#### Input records ####

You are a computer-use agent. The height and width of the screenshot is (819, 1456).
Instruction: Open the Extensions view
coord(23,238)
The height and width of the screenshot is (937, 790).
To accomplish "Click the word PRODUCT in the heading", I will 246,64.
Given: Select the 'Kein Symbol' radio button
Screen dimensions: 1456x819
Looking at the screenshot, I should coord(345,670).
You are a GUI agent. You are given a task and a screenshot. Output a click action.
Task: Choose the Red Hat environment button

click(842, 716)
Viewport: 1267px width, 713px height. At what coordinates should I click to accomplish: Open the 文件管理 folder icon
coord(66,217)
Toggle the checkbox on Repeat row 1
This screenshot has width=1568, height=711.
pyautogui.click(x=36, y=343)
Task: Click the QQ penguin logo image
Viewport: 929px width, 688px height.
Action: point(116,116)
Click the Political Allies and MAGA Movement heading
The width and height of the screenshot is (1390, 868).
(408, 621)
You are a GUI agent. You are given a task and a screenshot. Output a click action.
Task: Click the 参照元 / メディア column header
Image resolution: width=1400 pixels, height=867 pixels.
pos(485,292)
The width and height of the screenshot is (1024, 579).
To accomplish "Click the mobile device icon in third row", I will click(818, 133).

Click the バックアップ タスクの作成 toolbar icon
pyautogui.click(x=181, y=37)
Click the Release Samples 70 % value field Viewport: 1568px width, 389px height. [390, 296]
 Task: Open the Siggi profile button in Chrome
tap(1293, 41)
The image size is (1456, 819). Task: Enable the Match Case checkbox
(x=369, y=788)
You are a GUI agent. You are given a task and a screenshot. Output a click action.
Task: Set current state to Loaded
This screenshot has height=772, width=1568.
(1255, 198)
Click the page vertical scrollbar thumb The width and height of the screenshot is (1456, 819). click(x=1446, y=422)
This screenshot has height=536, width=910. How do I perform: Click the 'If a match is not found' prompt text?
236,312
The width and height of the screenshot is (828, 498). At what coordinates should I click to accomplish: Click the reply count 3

####

▶ _Written task_:
Give the lines from the one containing "Click the バックアップ タスクの作成 toolbar icon" through the one containing "Click the page", both included, as a JSON list of strings with one string per line and blank lines left out.

▶ _Problem solution_:
[
  "Click the バックアップ タスクの作成 toolbar icon",
  "pyautogui.click(x=181, y=37)",
  "Click the Release Samples 70 % value field Viewport: 1568px width, 389px height. [390, 296]",
  " Task: Open the Siggi profile button in Chrome",
  "tap(1293, 41)",
  "The image size is (1456, 819). Task: Enable the Match Case checkbox",
  "(x=369, y=788)",
  "You are a GUI agent. You are given a task and a screenshot. Output a click action.",
  "Task: Set current state to Loaded",
  "This screenshot has height=772, width=1568.",
  "(1255, 198)",
  "Click the page vertical scrollbar thumb The width and height of the screenshot is (1456, 819). click(x=1446, y=422)"
]